#### Source data
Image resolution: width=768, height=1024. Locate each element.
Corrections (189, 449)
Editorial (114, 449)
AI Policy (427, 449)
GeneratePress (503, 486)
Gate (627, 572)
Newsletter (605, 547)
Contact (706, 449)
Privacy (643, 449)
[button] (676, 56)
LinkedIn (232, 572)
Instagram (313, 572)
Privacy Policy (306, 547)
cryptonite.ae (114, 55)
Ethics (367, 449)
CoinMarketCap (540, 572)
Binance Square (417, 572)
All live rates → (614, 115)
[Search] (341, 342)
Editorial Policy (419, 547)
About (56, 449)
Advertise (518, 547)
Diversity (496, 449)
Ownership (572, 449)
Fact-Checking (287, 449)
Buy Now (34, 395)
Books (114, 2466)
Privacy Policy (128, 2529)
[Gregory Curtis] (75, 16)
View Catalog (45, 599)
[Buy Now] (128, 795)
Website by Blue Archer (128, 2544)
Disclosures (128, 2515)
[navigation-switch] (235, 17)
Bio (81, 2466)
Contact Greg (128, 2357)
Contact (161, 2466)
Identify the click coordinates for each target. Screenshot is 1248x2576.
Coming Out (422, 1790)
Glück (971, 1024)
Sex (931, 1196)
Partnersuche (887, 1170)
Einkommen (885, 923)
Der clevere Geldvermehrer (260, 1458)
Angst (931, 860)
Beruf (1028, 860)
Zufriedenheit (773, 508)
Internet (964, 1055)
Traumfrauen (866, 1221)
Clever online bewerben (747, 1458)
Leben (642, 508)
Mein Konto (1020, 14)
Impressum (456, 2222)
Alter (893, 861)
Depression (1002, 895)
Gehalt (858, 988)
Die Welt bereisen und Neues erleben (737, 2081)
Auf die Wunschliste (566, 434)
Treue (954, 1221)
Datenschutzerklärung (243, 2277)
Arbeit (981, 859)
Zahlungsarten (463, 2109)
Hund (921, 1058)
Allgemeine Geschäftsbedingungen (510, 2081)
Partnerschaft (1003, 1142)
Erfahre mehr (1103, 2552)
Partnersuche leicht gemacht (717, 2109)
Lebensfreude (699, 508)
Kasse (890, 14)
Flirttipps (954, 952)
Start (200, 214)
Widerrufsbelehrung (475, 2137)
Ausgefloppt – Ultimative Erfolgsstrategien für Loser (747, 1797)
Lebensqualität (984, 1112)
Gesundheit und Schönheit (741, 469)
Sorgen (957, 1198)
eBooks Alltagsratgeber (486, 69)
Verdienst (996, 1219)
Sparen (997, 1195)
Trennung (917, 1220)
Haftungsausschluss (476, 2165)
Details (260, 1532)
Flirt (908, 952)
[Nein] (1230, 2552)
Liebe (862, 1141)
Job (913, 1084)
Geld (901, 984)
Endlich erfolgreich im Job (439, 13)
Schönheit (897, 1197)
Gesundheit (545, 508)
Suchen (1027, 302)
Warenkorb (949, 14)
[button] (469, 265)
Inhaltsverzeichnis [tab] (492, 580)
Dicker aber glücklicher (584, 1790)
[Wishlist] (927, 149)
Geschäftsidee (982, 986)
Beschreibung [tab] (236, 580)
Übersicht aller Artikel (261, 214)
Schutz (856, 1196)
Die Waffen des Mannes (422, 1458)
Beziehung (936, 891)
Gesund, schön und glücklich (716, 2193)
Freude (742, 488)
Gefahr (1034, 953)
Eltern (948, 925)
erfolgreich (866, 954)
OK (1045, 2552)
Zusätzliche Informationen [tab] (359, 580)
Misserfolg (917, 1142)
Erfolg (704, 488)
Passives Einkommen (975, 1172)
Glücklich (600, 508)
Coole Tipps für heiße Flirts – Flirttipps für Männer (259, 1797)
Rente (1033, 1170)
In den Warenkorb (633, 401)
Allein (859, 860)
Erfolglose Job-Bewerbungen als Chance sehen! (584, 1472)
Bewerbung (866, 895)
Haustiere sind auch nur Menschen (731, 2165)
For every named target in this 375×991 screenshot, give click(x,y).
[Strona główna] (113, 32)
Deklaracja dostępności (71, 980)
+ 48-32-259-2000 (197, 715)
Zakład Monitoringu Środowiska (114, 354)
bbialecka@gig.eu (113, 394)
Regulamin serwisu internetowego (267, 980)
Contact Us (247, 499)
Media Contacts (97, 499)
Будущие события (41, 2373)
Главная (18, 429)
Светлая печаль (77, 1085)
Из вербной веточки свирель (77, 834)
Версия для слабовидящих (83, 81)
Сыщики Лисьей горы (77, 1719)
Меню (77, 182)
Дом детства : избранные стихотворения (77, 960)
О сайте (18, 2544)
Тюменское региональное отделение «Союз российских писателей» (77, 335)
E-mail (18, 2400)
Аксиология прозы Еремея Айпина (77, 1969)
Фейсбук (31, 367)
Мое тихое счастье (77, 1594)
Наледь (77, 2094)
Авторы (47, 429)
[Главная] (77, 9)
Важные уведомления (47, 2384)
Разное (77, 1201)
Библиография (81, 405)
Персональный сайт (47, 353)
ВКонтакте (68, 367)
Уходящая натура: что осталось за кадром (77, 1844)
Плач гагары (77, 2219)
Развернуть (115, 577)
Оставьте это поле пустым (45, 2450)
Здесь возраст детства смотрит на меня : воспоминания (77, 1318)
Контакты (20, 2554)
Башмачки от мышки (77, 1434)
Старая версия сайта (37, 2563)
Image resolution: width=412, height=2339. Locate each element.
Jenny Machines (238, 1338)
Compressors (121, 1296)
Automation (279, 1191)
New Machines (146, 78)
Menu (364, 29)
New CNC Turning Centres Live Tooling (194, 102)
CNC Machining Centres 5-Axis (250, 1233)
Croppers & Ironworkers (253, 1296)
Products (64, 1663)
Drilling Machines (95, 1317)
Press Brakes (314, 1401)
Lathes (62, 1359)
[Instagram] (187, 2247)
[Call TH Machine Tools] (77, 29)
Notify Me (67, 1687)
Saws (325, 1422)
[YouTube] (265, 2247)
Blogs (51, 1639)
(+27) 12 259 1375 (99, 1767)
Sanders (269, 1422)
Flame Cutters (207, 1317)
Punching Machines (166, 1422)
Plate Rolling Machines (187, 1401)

#### Assignment
Retype the data shown above so that each line matches the original.

#### Task solution
Image resolution: width=768, height=1024. Locate each element.
Corrections (189, 449)
Editorial (114, 449)
AI Policy (427, 449)
GeneratePress (503, 486)
Gate (627, 572)
Newsletter (605, 547)
Contact (706, 449)
Privacy (643, 449)
[button] (676, 56)
LinkedIn (232, 572)
Instagram (313, 572)
Privacy Policy (306, 547)
cryptonite.ae (114, 55)
Ethics (367, 449)
CoinMarketCap (540, 572)
Binance Square (417, 572)
All live rates → (614, 115)
[Search] (341, 342)
Editorial Policy (419, 547)
About (56, 449)
Advertise (518, 547)
Diversity (496, 449)
Ownership (572, 449)
Fact-Checking (287, 449)
Buy Now (34, 395)
Books (114, 2466)
Privacy Policy (128, 2529)
[Gregory Curtis] (75, 16)
View Catalog (45, 599)
[Buy Now] (128, 795)
Website by Blue Archer (128, 2544)
Disclosures (128, 2515)
[navigation-switch] (235, 17)
Bio (81, 2466)
Contact Greg (128, 2357)
Contact (161, 2466)
Identify the click coordinates for each target. Screenshot is 1248x2576.
Coming Out (422, 1790)
Glück (971, 1024)
Sex (931, 1196)
Partnersuche (887, 1170)
Einkommen (885, 923)
Der clevere Geldvermehrer (260, 1458)
Angst (931, 860)
Beruf (1028, 860)
Zufriedenheit (773, 508)
Internet (964, 1055)
Traumfrauen (866, 1221)
Clever online bewerben (747, 1458)
Leben (642, 508)
Mein Konto (1020, 14)
Impressum (456, 2222)
Alter (893, 861)
Depression (1002, 895)
Gehalt (858, 988)
Die Welt bereisen und Neues erleben (737, 2081)
Auf die Wunschliste (566, 434)
Treue (954, 1221)
Datenschutzerklärung (243, 2277)
Arbeit (981, 859)
Zahlungsarten (463, 2109)
Hund (921, 1058)
Allgemeine Geschäftsbedingungen (510, 2081)
Partnerschaft (1003, 1142)
Erfahre mehr (1103, 2552)
Partnersuche leicht gemacht (717, 2109)
Lebensfreude (699, 508)
Kasse (890, 14)
Flirttipps (954, 952)
Start (200, 214)
Widerrufsbelehrung (475, 2137)
Ausgefloppt – Ultimative Erfolgsstrategien für Loser (747, 1797)
Lebensqualität (984, 1112)
Gesundheit und Schönheit (741, 469)
Sorgen (957, 1198)
eBooks Alltagsratgeber (486, 69)
Verdienst (996, 1219)
Sparen (997, 1195)
Trennung (917, 1220)
Haftungsausschluss (476, 2165)
Details (260, 1532)
Flirt (908, 952)
[Nein] (1230, 2552)
Liebe (862, 1141)
Job (913, 1084)
Geld (901, 984)
Endlich erfolgreich im Job (439, 13)
Schönheit (897, 1197)
Gesundheit (545, 508)
Suchen (1027, 302)
Warenkorb (949, 14)
[button] (469, 265)
Inhaltsverzeichnis [tab] (492, 580)
Dicker aber glücklicher (584, 1790)
[Wishlist] (927, 149)
Geschäftsidee (982, 986)
Beschreibung [tab] (236, 580)
Übersicht aller Artikel (261, 214)
Schutz (856, 1196)
Die Waffen des Mannes (422, 1458)
Beziehung (936, 891)
Gesund, schön und glücklich (716, 2193)
Freude (742, 488)
Gefahr (1034, 953)
Eltern (948, 925)
erfolgreich (866, 954)
OK (1045, 2552)
Zusätzliche Informationen [tab] (359, 580)
Misserfolg (917, 1142)
Erfolg (704, 488)
Passives Einkommen (975, 1172)
Glücklich (600, 508)
Coole Tipps für heiße Flirts – Flirttipps für Männer (259, 1797)
Rente (1033, 1170)
In den Warenkorb (633, 401)
Allein (859, 860)
Erfolglose Job-Bewerbungen als Chance sehen! (584, 1472)
Bewerbung (866, 895)
Haustiere sind auch nur Menschen (731, 2165)
For every named target in this 375×991 screenshot, give click(x,y).
[Strona główna] (113, 32)
Deklaracja dostępności (71, 980)
+ 48-32-259-2000 (197, 715)
Zakład Monitoringu Środowiska (114, 354)
bbialecka@gig.eu (113, 394)
Regulamin serwisu internetowego (267, 980)
Contact Us (247, 499)
Media Contacts (97, 499)
Будущие события (41, 2373)
Главная (18, 429)
Светлая печаль (77, 1085)
Из вербной веточки свирель (77, 834)
Версия для слабовидящих (83, 81)
Сыщики Лисьей горы (77, 1719)
Меню (77, 182)
Дом детства : избранные стихотворения (77, 960)
О сайте (18, 2544)
Тюменское региональное отделение «Союз российских писателей» (77, 335)
E-mail (18, 2400)
Аксиология прозы Еремея Айпина (77, 1969)
Фейсбук (31, 367)
Мое тихое счастье (77, 1594)
Наледь (77, 2094)
Авторы (47, 429)
[Главная] (77, 9)
Важные уведомления (47, 2384)
Разное (77, 1201)
Библиография (81, 405)
Персональный сайт (47, 353)
ВКонтакте (68, 367)
Уходящая натура: что осталось за кадром (77, 1844)
Плач гагары (77, 2219)
Развернуть (115, 577)
Оставьте это поле пустым (45, 2450)
Здесь возраст детства смотрит на меня : воспоминания (77, 1318)
Контакты (20, 2554)
Башмачки от мышки (77, 1434)
Старая версия сайта (37, 2563)
Image resolution: width=412, height=2339. Locate each element.
Jenny Machines (238, 1338)
Compressors (121, 1296)
Automation (279, 1191)
New Machines (146, 78)
Menu (364, 29)
New CNC Turning Centres Live Tooling (194, 102)
CNC Machining Centres 5-Axis (250, 1233)
Croppers & Ironworkers (253, 1296)
Products (64, 1663)
Drilling Machines (95, 1317)
Press Brakes (314, 1401)
Lathes (62, 1359)
[Instagram] (187, 2247)
[Call TH Machine Tools] (77, 29)
Notify Me (67, 1687)
Saws (325, 1422)
[YouTube] (265, 2247)
Blogs (51, 1639)
(+27) 12 259 1375 (99, 1767)
Sanders (269, 1422)
Flame Cutters (207, 1317)
Punching Machines (166, 1422)
Plate Rolling Machines (187, 1401)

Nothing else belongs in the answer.